October 18, 2019 | Updates

THE WEEKLY SCAN: Key Stories In The Debate On America’s Health Care Future

Good Friday afternoon, and welcome to the Weekly Scan.  Here are some of the key stories you may have missed in the debate on America’s health care future:

This week’s presidential debate reminded Americans yet again of the unaffordable costs and substantial risks associated with new government-controlled health insurance systems like Medicare for All, the public option and Medicare buy-in.

Medicare for All proponents once again obfuscated about the tax increases middle class families would be forced to pay under a one-size-fits-all government-controlled health insurance system. “[Senator Elizabeth] Warren again refused to say whether Medicare-for-all would result in higher taxes for the middle class or talk specifically about how it would eliminate employer-sponsored coverage for 160 million Americans,” The Washington Post reports.  At the same time, the bill’s author and fellow presidential candidate Senator Bernie Sanders (I-VT) reiterated “I do think it is appropriate to acknowledge that taxes will go up, they’re going to go up significantly, for the wealthy, and for virtually everybody,”Vice News reports.

  • CNN notes that Senator Elizabeth Warren’s (D-MA) “repeated dodges on questions about whether Medicare for All would result in higher taxes … laid bare the political risks of Warren’s backing of Sanders’ Medicare for All, and foreshadowed that she is likely to continue confronting questions and criticism about tax hikes that could result from Sanders’ proposal.”

Shedding additional light on some of these new unaffordable costs, a new study from the Urban Institute finds “that federal spending on health care would increase by roughly $34 trillion under a single-payer plan similar to Medicare for All,” CNN reports.Ronald Brownstein of The Atlantic notes that that “eye-popping” cost is “more than the federal government will spend over the coming decade on Social Security, Medicare, and Medicaid combined.”

And as the bill’s co-sponsors also continued to incorrectly claim on the debate stage that Medicare for All would “lower overall costs for all but the wealthiest Americans,” Bloomberg reports that without taxing the middle class, Warren is “$30 Trillion Short of Paying for Her Health Plan.” 

“Her taxes as they currently exist are not enough yet to cover fully replacing health insurance,” University of California, Berkeley economics professor Emmanuel Saez, who advised the Warren campaign when developing the wealth tax, told Bloomberg News on Wednesday … Sanders acknowledged in Tuesday’s debate that “taxes will go up,” but neither of them have detailed how much or who those taxes would hit … “She is offering a Medicare for All plan and not offering even close to enough to pay for it,” said Kyle Pomerleau, the chief economist at the conservative Tax Foundation … [T]here wouldn’t be enough revenue from top earners and corporations to fund the estimated $30 trillion 10-year cost for Medicare for All.  She’d have to find more revenue streams and that would have to include increasing taxes on the middle class, according to public finance experts across the political spectrum.

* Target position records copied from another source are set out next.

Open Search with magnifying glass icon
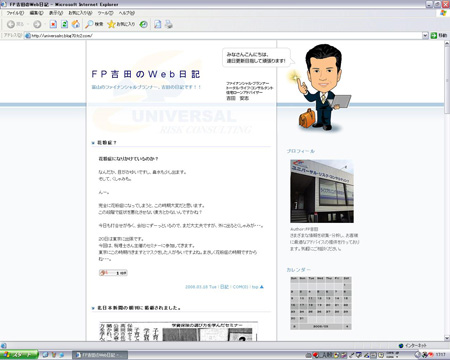The height and width of the screenshot is (360, 450). (94, 24)
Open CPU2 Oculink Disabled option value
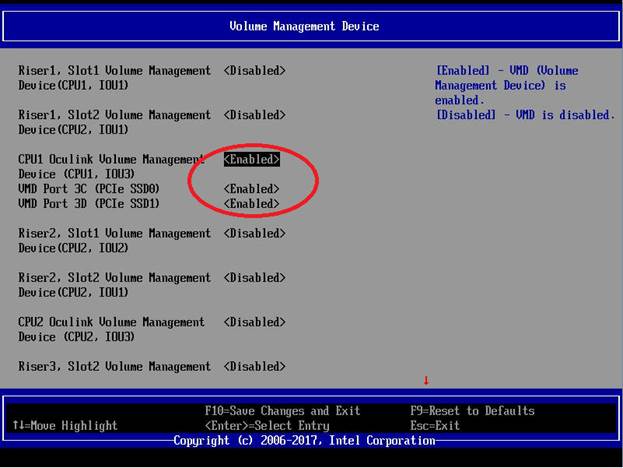The width and height of the screenshot is (623, 468). tap(254, 322)
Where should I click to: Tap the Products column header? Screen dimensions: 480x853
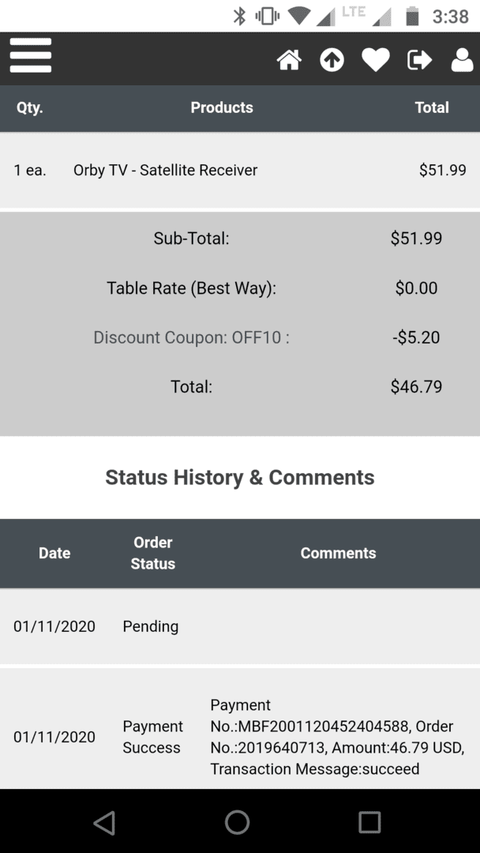[x=221, y=108]
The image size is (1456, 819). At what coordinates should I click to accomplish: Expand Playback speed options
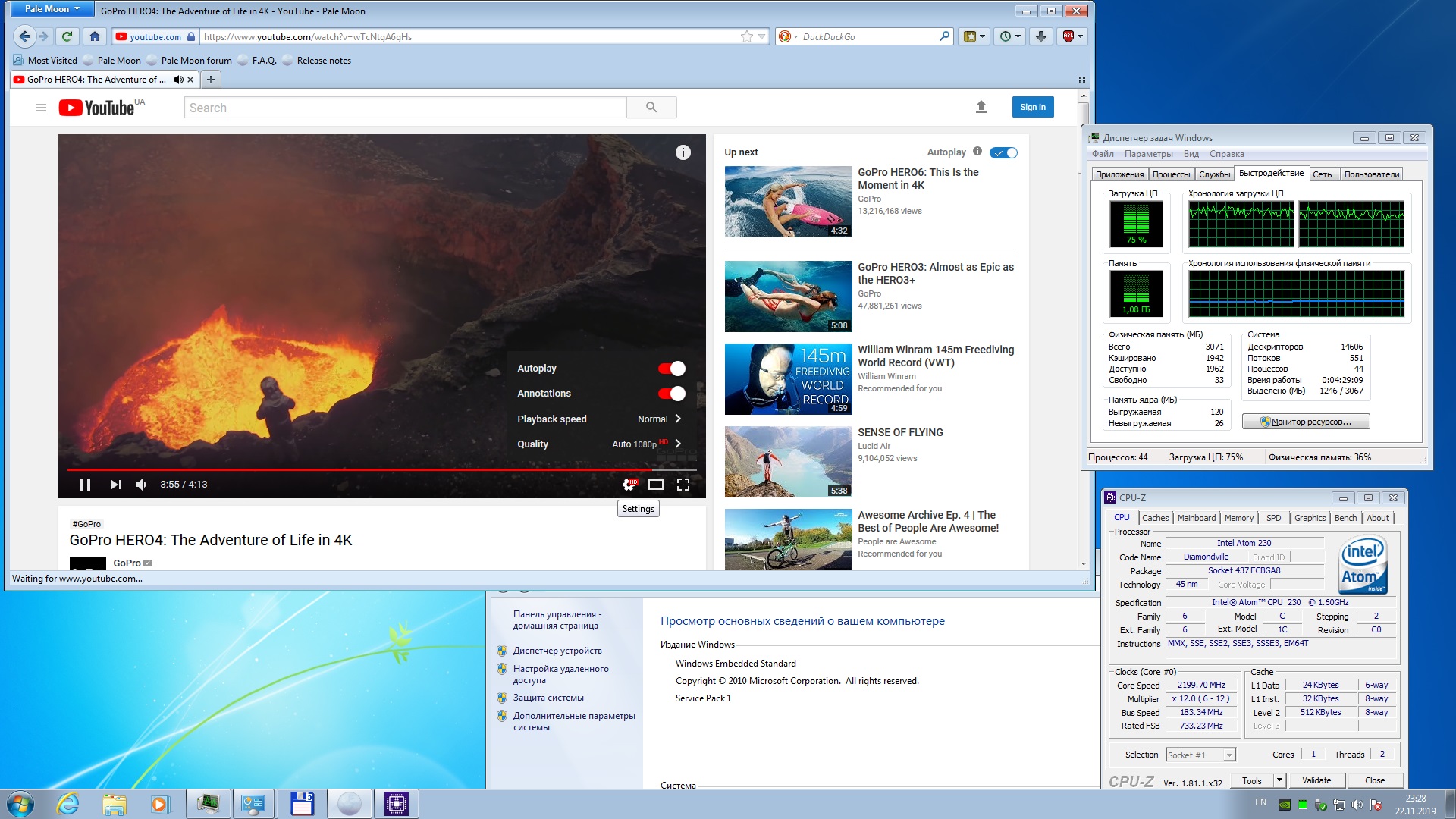599,419

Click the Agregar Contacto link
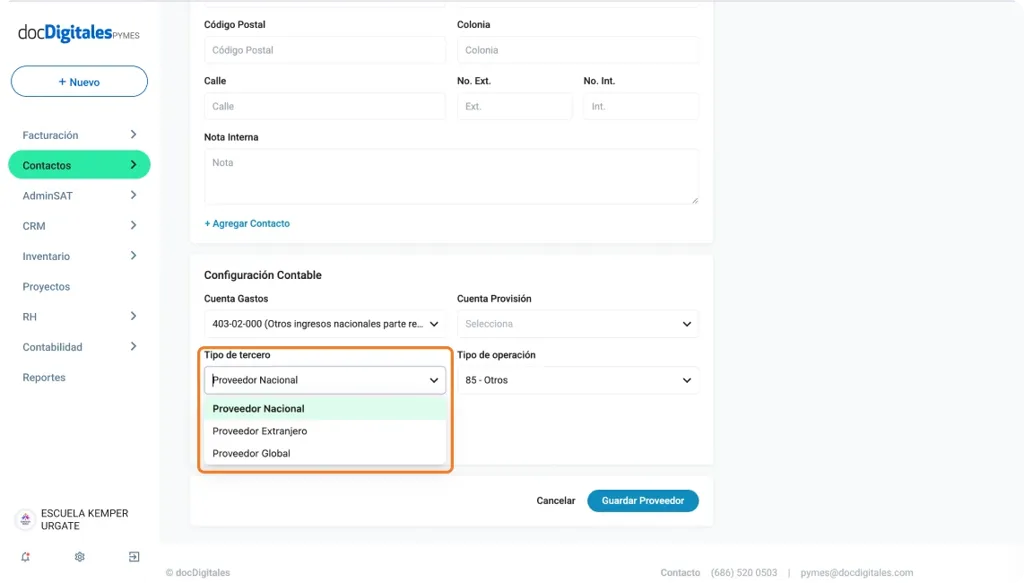247,224
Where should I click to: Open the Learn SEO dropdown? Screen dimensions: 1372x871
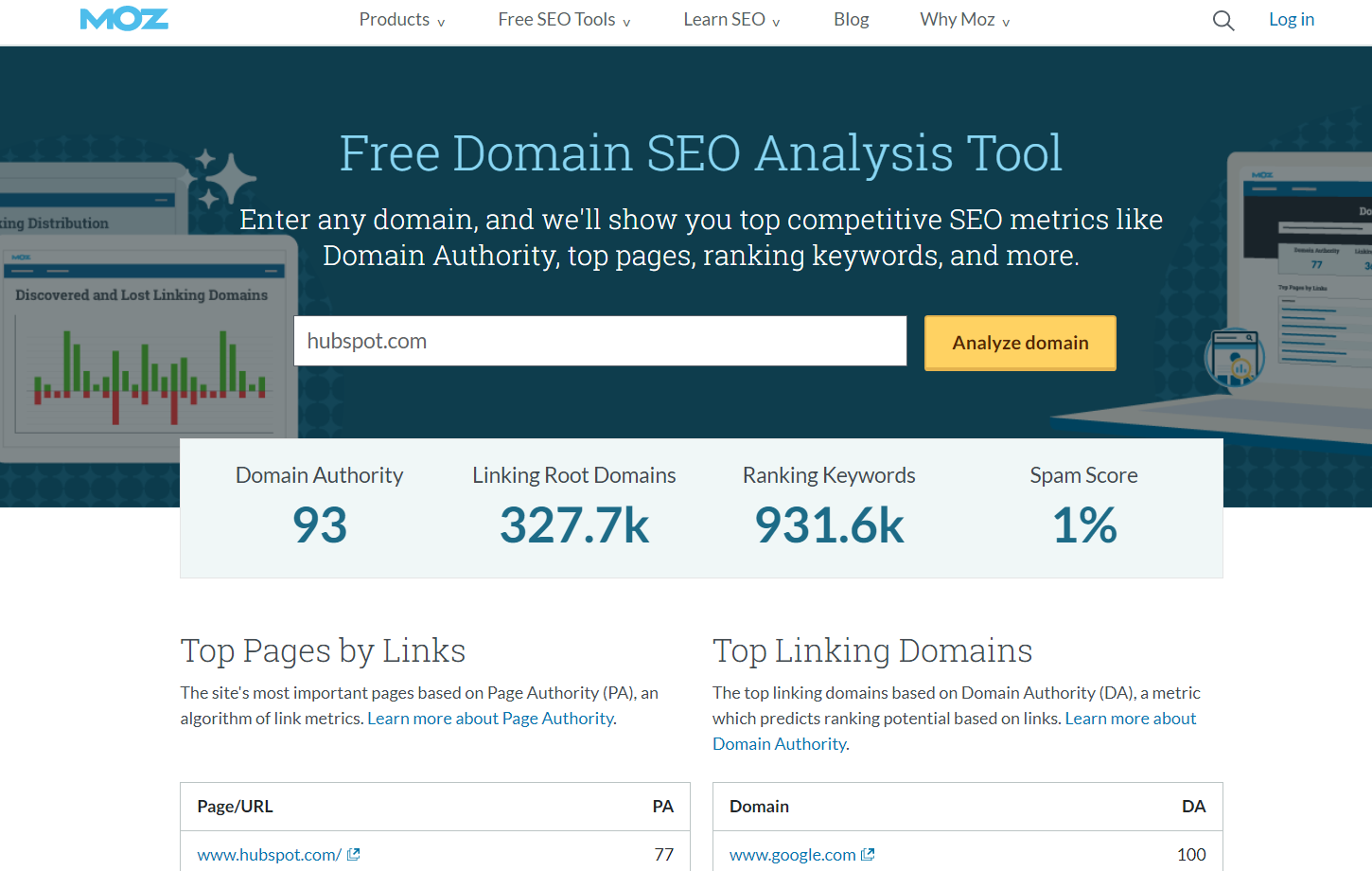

The fact is, “[t]here’s no possible way to finance [Medicare for All] without big middle class tax increases,” Marc Goldwein of the Committee for a Responsible Federal Budget (CRFB) explained to The Washington Post recently.  And, “economists say that most taxpayers would pay more in taxes than they would save from having the federal government absorb the cost of health-care premiums,” The Post also reports.  Additionally, “71% of households with private insurance would wind up paying more than they would under the current system,” Kenneth Thorpe, chairman of the health policy and management department at Emory University, told The Wall Street Journal.

  • Bloomberg previously reported that “for many [Americans], higher taxes would exceed any savings … [T]he 181 million taxpayers with employer-sponsored coverage could miss out on the benefits of [Medicare for All], and even those receiving Medicaid could pay more, according to health-care policy experts on both sides of the political spectrum … [A] wealth tax, a bank levy and premiums paid by employers and employees … only raises about half of what is needed, meaning that payroll taxes and income tax increases would necessarily have to be part of the plan.”

This may be one reason, as The Hill reports, that Medicare for All “is losing support in the polls.”  They continue:

[M]oderate candidates called the plan a “pipe dream” and an “obliteration” of the private health insurance system … Several polls showed support dropping or plateauing for Medicare for All throughout the summer … A Kaiser Family Foundation (KFF) tracking poll released Tuesday showed support has dropped 5 points, and opposition increased 8 points, since April, two months before the first Democratic primary debate.

So, it should come as no surprise then that Senator Sherrod Brown (D-OH), a progressive senator from the key swing state of Ohio, joined a growing list of Democrats sounding alarms about Medicare for All, calling it a “terrible mistake.”  Instead, Brown “urged candidates to focus on improving the Affordable Care Act [ACA], while protecting pre-existing conditions.”

Meanwhile, Peter Suderman, a columnist for The New York Timesexplains why Vermont’s failure to implement a Medicare for All style system “demonstrates why any similar project undertaken at a national scale is unlikely to succeed as well.”